Signalons deux autres sujets concernant les Eparses :

–  La pêche illégale, notamment le pillage des holothuries, espèce protégée mais très prisée des consommateurs chinois. L’impact sur la biodiversité est doublé de problèmes humains avec les mesures prises à l’encontre de pêcheurs illégaux.

– La présence d’un potentiel en hydrocarbures, estimé important. Un permis de recherche Juan de Nova maritime profond, accordé en 2008, a suscité des débats animés avec les défenseurs de l’environnement sur les nuisances induites sur l’écosystème. La loi votée par le parlement français le 30 décembre 2017, mettant fin à la recherche et à l’exploitation d’hydrocarbures, a amené le gouvernement français à annoncer le 20 février dernier le non-renouvellement de ce permis.

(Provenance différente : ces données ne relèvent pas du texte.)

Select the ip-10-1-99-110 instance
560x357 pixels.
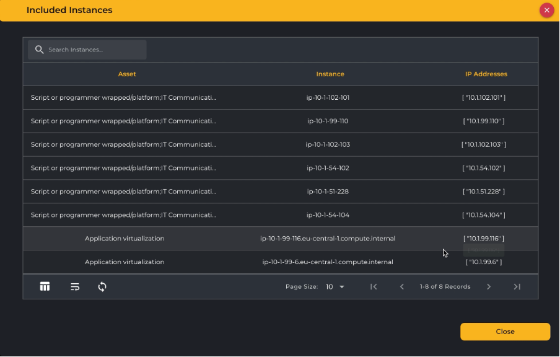click(x=328, y=121)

Un atout pour la France dans l’Indo-Pacifique

A noter, enfin, que les TAAF s’inscrivent dans la zone et le concept de l’Indo-Pacifique mis en avant et développé à plusieurs reprises par le Président de la République depuis son discours de mai 2018 à Garden Island, exprimant une ambition forte et la volonté de définir une nouvelle stratégie avec nos partenaires. Plusieurs des thèmes prioritaires qu’il a énumérés sont en résonnance avec les enjeux propres aux TAAF : souveraineté, accès à nos territoires, sécurité maritime, pêche durable et lutte contre la pêche illégale, lutte contre le changement climatique et protection de la biodiversité.

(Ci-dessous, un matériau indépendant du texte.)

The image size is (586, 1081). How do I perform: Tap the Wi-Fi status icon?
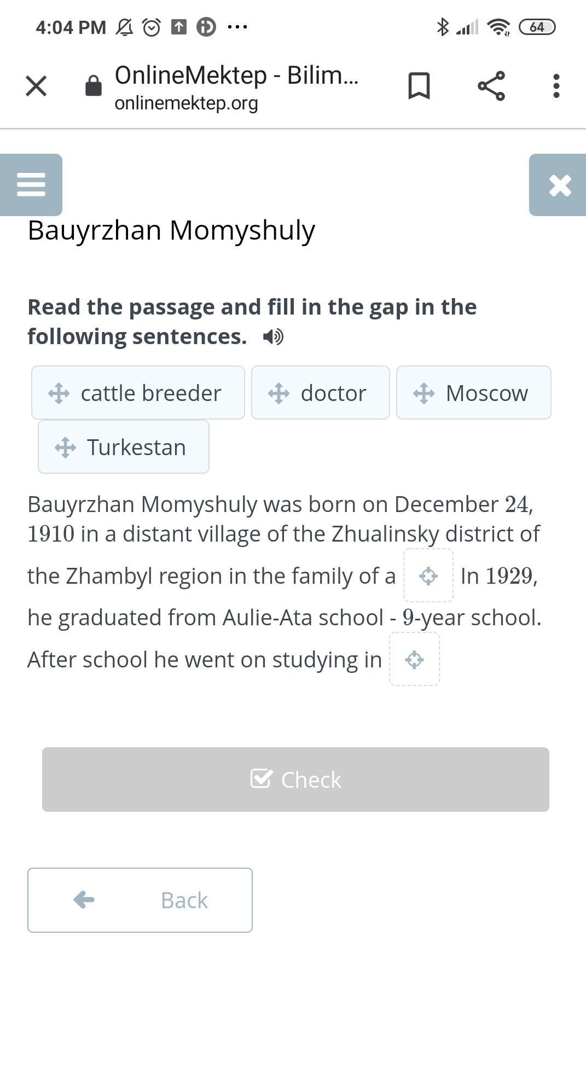pos(498,27)
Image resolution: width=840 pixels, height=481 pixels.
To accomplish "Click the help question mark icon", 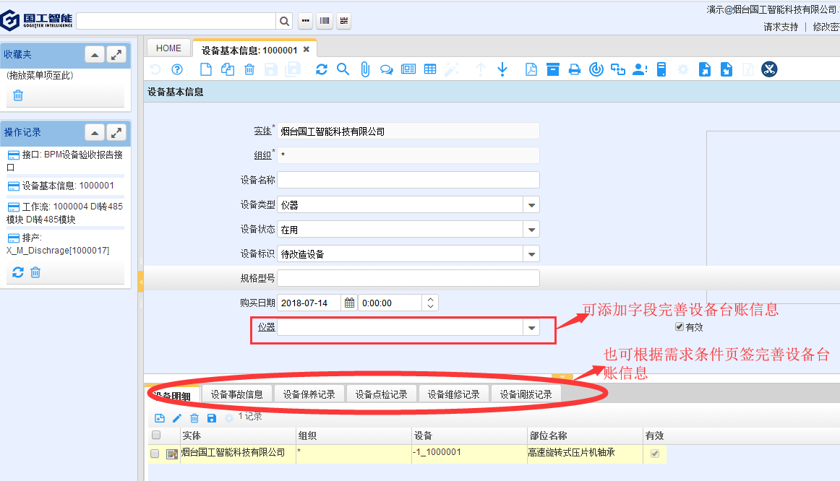I will (x=177, y=69).
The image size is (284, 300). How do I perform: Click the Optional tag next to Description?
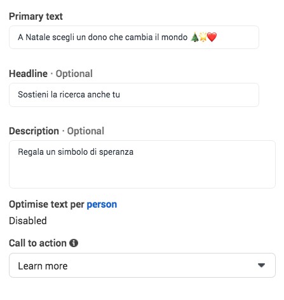(x=86, y=131)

Ces territoires sont donc porteurs d’atouts pour la France : présence étendue sur les océans, présence sur le continent antarctique et dans la zone de l’Indo Pacifique ; existence de stations d’intérêt stratégique ; contribution sur des sujets reconnus comme prioritaires dans notre société : environnement, changement climatique, économie bleue ; positions de notre pays dans la recherche scientifique.

Longtemps méconnues, les TAAF ne peuvent que susciter un intérêt croissant.